▶ Work task: Take the lines below between the one holding "Task: Choose Amazon S3 uploader" and the one holding "Given: Click the chevron", inclusive, and copy them exactly. Add nothing.

[Source records]
Start of Block

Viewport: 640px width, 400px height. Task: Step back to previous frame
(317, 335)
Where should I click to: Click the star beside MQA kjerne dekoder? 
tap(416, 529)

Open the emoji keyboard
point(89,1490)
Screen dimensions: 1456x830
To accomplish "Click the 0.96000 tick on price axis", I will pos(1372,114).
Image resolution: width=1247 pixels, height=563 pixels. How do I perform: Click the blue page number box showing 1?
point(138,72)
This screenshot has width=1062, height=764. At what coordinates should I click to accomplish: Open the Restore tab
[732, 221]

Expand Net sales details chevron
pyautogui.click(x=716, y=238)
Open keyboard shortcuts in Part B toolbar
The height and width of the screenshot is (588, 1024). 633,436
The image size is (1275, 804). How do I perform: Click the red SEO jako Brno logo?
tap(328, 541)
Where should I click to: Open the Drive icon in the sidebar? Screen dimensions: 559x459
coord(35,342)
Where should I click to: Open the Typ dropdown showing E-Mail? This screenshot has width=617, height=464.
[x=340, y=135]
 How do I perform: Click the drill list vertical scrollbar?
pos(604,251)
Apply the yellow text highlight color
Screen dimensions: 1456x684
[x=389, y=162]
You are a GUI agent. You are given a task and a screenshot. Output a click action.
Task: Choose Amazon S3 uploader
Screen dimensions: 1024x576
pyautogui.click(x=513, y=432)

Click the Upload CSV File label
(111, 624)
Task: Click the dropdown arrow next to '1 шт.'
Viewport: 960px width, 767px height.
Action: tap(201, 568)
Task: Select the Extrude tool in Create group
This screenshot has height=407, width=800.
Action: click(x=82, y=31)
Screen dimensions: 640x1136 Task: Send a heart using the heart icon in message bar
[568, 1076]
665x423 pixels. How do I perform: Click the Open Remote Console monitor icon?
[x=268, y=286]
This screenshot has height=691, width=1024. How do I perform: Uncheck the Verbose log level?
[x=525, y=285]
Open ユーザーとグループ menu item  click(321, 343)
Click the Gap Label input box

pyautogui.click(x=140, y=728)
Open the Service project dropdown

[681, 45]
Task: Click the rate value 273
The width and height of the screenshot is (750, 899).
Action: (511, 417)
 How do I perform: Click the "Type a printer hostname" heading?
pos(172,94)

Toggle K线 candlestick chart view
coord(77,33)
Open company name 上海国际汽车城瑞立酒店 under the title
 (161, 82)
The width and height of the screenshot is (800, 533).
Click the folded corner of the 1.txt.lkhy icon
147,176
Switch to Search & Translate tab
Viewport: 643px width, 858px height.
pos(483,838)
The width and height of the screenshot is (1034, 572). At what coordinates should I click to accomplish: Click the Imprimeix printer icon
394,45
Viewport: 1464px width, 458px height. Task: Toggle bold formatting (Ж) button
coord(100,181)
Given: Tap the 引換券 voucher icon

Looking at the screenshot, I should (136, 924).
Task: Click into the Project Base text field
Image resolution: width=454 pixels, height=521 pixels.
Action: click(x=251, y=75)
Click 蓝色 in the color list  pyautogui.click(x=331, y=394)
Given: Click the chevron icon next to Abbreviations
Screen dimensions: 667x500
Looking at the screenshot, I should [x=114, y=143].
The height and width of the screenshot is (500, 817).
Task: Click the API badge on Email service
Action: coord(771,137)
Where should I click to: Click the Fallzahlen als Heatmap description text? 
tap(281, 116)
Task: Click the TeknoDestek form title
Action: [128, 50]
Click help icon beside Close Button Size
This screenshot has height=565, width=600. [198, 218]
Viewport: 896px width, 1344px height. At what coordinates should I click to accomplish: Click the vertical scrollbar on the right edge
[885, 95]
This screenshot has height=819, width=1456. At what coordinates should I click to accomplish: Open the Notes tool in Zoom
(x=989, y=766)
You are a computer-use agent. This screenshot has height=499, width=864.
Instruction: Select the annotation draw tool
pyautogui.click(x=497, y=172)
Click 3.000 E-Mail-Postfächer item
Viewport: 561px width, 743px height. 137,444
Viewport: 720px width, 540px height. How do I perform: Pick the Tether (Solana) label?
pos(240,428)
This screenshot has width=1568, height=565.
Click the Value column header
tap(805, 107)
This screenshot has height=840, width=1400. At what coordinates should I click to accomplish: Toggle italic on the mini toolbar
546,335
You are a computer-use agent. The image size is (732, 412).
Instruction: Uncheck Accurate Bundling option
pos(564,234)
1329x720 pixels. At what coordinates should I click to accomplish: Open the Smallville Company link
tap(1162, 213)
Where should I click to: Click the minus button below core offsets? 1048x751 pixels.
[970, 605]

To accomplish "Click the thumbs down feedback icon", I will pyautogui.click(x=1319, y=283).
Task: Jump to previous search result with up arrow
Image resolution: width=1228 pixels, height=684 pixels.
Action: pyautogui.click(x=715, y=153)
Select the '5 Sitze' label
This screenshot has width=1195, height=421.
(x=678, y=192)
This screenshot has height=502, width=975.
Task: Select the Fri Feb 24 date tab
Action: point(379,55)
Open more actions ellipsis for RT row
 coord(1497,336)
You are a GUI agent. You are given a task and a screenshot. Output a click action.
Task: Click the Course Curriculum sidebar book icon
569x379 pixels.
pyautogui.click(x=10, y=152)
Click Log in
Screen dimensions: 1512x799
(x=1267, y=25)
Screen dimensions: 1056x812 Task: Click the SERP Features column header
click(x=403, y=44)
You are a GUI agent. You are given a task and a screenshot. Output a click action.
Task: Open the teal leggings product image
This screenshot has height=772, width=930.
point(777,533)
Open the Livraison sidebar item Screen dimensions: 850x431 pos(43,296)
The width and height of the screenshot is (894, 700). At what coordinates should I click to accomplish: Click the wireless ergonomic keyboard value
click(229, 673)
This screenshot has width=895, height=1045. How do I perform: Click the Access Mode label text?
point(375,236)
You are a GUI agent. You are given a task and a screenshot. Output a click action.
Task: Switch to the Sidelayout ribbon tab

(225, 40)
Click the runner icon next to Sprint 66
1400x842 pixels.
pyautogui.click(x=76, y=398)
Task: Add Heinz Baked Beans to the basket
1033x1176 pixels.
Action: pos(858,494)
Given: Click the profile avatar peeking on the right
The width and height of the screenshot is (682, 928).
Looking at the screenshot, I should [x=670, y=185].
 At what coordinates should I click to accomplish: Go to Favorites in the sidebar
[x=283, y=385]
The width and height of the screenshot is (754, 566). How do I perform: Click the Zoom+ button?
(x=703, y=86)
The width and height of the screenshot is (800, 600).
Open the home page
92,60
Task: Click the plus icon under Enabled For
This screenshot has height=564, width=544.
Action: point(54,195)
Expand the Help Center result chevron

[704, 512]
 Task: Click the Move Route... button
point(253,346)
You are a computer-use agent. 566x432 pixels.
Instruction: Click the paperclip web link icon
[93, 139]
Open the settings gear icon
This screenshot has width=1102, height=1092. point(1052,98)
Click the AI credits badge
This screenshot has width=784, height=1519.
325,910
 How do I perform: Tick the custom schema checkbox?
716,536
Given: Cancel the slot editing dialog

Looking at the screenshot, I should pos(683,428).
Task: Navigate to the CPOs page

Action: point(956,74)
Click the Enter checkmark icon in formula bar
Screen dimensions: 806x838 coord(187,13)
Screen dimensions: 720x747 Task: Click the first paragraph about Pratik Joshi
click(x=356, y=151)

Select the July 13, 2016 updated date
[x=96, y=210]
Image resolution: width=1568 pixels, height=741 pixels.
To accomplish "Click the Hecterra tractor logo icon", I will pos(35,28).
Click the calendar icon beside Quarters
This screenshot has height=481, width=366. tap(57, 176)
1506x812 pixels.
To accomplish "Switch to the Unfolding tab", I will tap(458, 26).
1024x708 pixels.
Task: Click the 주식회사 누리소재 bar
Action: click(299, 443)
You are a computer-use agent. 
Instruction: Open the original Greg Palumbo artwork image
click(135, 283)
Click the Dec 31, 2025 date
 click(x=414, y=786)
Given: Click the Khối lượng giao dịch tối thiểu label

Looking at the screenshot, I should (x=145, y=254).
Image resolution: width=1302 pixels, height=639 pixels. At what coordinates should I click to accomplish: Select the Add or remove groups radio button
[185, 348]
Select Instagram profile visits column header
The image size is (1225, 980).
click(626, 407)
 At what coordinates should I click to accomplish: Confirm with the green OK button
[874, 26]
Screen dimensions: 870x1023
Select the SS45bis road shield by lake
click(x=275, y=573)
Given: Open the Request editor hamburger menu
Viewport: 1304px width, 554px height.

End of Block

▶ Solution for this problem:
Task: Choose Amazon S3 uploader
Screen dimensions: 1024x576
pyautogui.click(x=513, y=432)

Click the Upload CSV File label
(111, 624)
Task: Click the dropdown arrow next to '1 шт.'
Viewport: 960px width, 767px height.
Action: tap(201, 568)
Task: Select the Extrude tool in Create group
This screenshot has height=407, width=800.
Action: click(x=82, y=31)
Screen dimensions: 640x1136 Task: Send a heart using the heart icon in message bar
[568, 1076]
665x423 pixels. How do I perform: Click the Open Remote Console monitor icon?
[x=268, y=286]
This screenshot has height=691, width=1024. How do I perform: Uncheck the Verbose log level?
[x=525, y=285]
Open ユーザーとグループ menu item  click(321, 343)
Click the Gap Label input box

pyautogui.click(x=140, y=728)
Open the Service project dropdown

[681, 45]
Task: Click the rate value 273
The width and height of the screenshot is (750, 899).
Action: (511, 417)
 How do I perform: Click the "Type a printer hostname" heading?
pos(172,94)

Toggle K线 candlestick chart view
coord(77,33)
Open company name 上海国际汽车城瑞立酒店 under the title
 (161, 82)
The width and height of the screenshot is (800, 533).
Click the folded corner of the 1.txt.lkhy icon
147,176
Switch to Search & Translate tab
Viewport: 643px width, 858px height.
pos(483,838)
The width and height of the screenshot is (1034, 572). At what coordinates should I click to accomplish: Click the Imprimeix printer icon
394,45
Viewport: 1464px width, 458px height. Task: Toggle bold formatting (Ж) button
coord(100,181)
Given: Tap the 引換券 voucher icon

Looking at the screenshot, I should (136, 924).
Task: Click into the Project Base text field
Image resolution: width=454 pixels, height=521 pixels.
Action: click(x=251, y=75)
Click 蓝色 in the color list  pyautogui.click(x=331, y=394)
Given: Click the chevron icon next to Abbreviations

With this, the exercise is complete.